Is it still good practice to reinstall everything after you are owned?

Steve Kinney admin at pilobilus.net
Wed Nov 1 13:58:03 PDT 2017


On 11/01/2017 02:56 PM, How Rude ! wrote:

> Also:
> blackhat.com/eu-17/briefings/schedule/#how-to-hack-a-turned-off-computer-or-running-unsigned-code-in-intel-management-engine-8668
> 
> JS;DR:
> All computers are fucked.

Now that's music to every clueless luser's ears:  "Don't waste a moment
of time or give up an inch of convenience for security, because there is
no such thing as security."  Not only does this justify the lusers'
categorical refusal to spend a moment of time or give up an inch of
convenience, it also assures them that they are /smarter/ than people
who do give a damn about network security.
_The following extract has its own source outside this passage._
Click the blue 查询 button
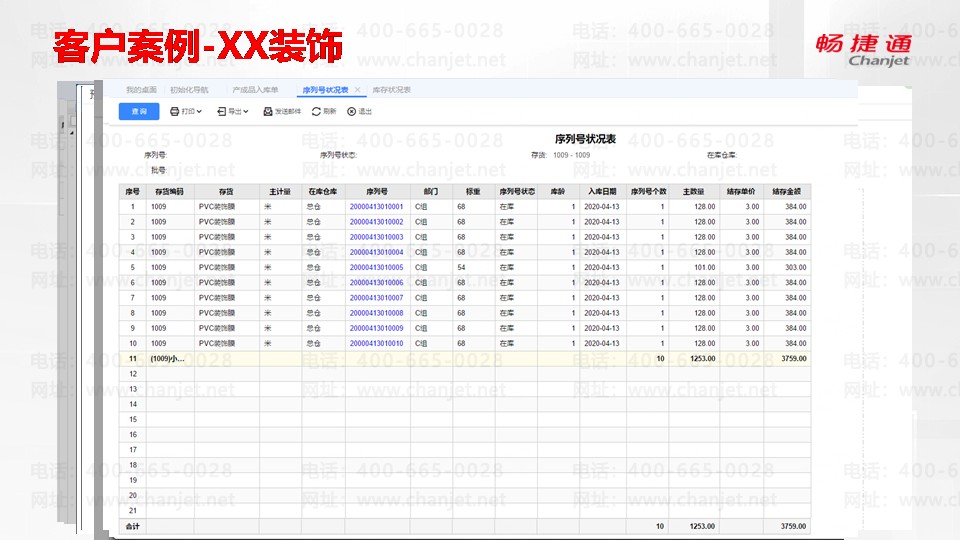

Whether any given computer is fucked on a given day depends on many
factors.  Network security begins with a threat model:  Who might want
to steal or destroy your data, what resources do they have, and if an
adversary is successful what do you stand to lose?  Next look at the
methods for locking those particular adversaries out, and the cost in $$
and time for doing so:  Compare the price of a solid defense to the
value of what you are defending:  When it costs more to defend an asset
than it is worth, you lose.  When it costs less to defend an asset than
it is worth, you win.

It is almost always orders of magnitude easier and cheaper to defend a
computer than to attack one - IF one starts with tools that CAN be
secured, which rules out Microsoft operating systems and software.
Where and as security fail is unavoidable - i.e. your shop needs a
commercial software package that will not run on anything but a
Microsoft OS - the value of the work product will justify the costs
(including minor personal inconvenience) of properly quarantining the
machine(s) it lives on.  If not, you don't really need that work product
and the problem solves itself the cheap way:  "We stopped using that."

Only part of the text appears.